WHAT YOU NEED TO DO:
1. In the NLTK tree thread, which error does the asker want to avoid when getting the whole tree as a string?
2. Please pick up the NLTK tree thread after its final line and continue it.

PAGE TEXT:
----

Reputation: 41
I am trying to get flat tree from the tree structure like the one given below.
I want to get this whole tree in a string like without Bad tree detected error:
( (S (NP-SBJ (NP (DT The) (JJ high) (JJ seven-day) )(PP (IN of) (NP (DT the) (CD 400) (NNS money) )))(VP (VBD was) (NP-PRD (CD 8.12) (NN %) )(, ,) (ADVP (RB down) (PP (IN from) (NP (CD 8.14) (NN %) ))))(. .) ))
Upvotes: 1
Views: 7932
Reputation: 563
NLTK provides functionality to do this right away:
flat_tree = tree._pformat_flat("", "()", False)
tree.pprint()
and str(tree)
both would call this method internally, but adding extra logic to split it into multiple lines if needed.
Upvotes: 1
Reputation: 106
You can convert the tree into string using str function then split and join as follow:
parse_string = ' '.join(str(tree).split())

----

MATERIAL:
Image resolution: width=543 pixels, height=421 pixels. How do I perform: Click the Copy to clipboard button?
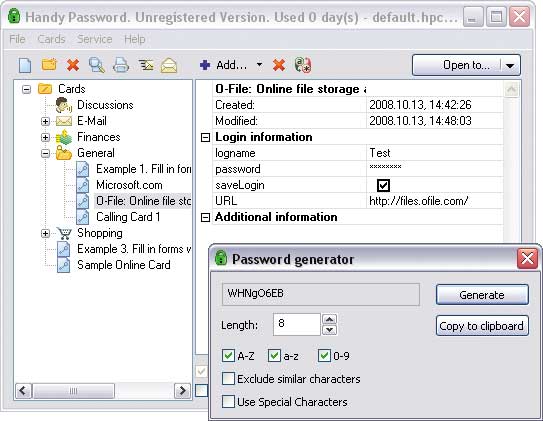tap(482, 326)

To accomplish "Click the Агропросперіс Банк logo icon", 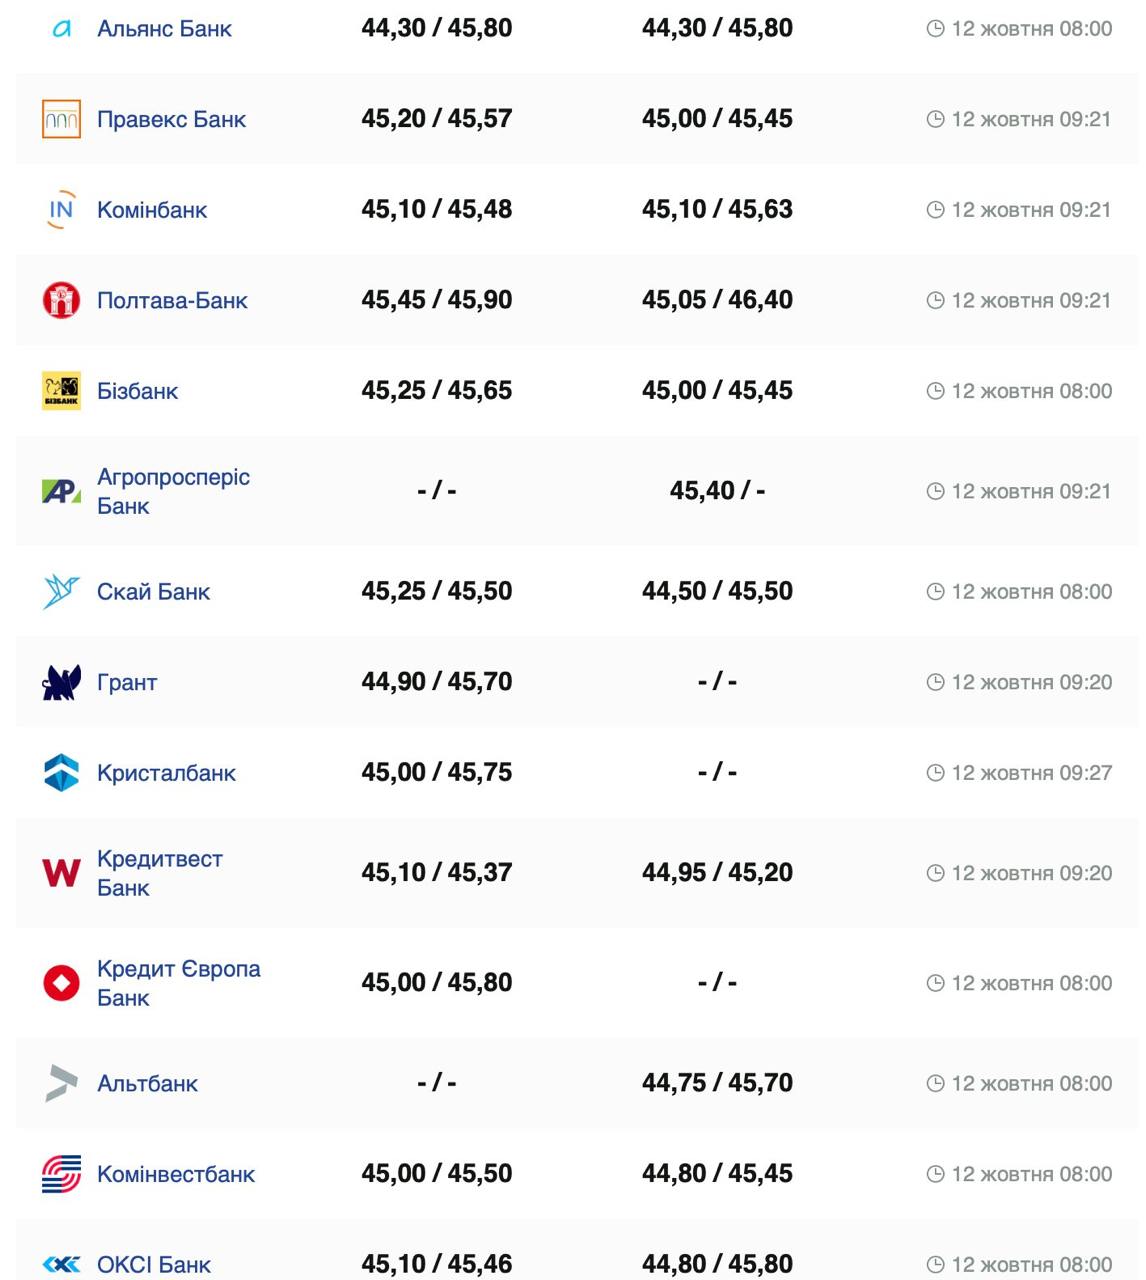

----

FINAL RESULTS:
1. The "Bad tree detected" error.

2.
print parse_string
Upvotes: 5
Reputation: 41
Python nltk provide a function for tree manipulation and node extraction
from nltk.tree import Tree
for tr in trees:
tr1 = str(tr)
s1 = Tree.fromstring(tr1)
s2 = s1.productions()
Upvotes: 3
Reputation: 170
The documentation provides a pprint()
method that flattens the tree into one line.
Parsing this sentence:
string = "My name is Ross and I am cool. What's going on world? I'm looking for friends."
And then calling pprint()
yields the following:
u"(NP+SBAR+S\n (S\n (NP (PRP$ my) (NN name))\n (VP\n (VBZ is)\n (NP (NNP Ross) (CC and) (PRP I) (JJ am) (NN cool.))\n (SBAR\n (WHNP (WP What))\n (S+VP (VBZ 's) (VBG going) (NP (IN on) (NN world)))))\n (. ?))\n (S\n (NP (PRP I))\n (VP (VBP 'm) (VBG looking) (PP (IN for) (NP (NNS friends))))\n (. .)))"
From this point, if you wish to remove the tabs and newlines, you can use the following split
and join
(see here):
splitted = tree.pprint().split()
flat_tree = ' '.join(splitted)
Executing that yields this for me:
u"(NP+SBAR+S (S (NP (PRP$ my) (NN name)) (VP (VBZ is) (NP (NNP Ross) (CC and) (PRP I) (JJ am) (NN cool.)) (SBAR (WHNP (WP What)) (S+VP (VBZ 's) (VBG going) (NP (IN on) (NN world))))) (. ?)) (S (NP (PRP I)) (VP (VBP 'm) (VBG looking) (PP (IN for) (NP (NNS friends)))) (. .)))"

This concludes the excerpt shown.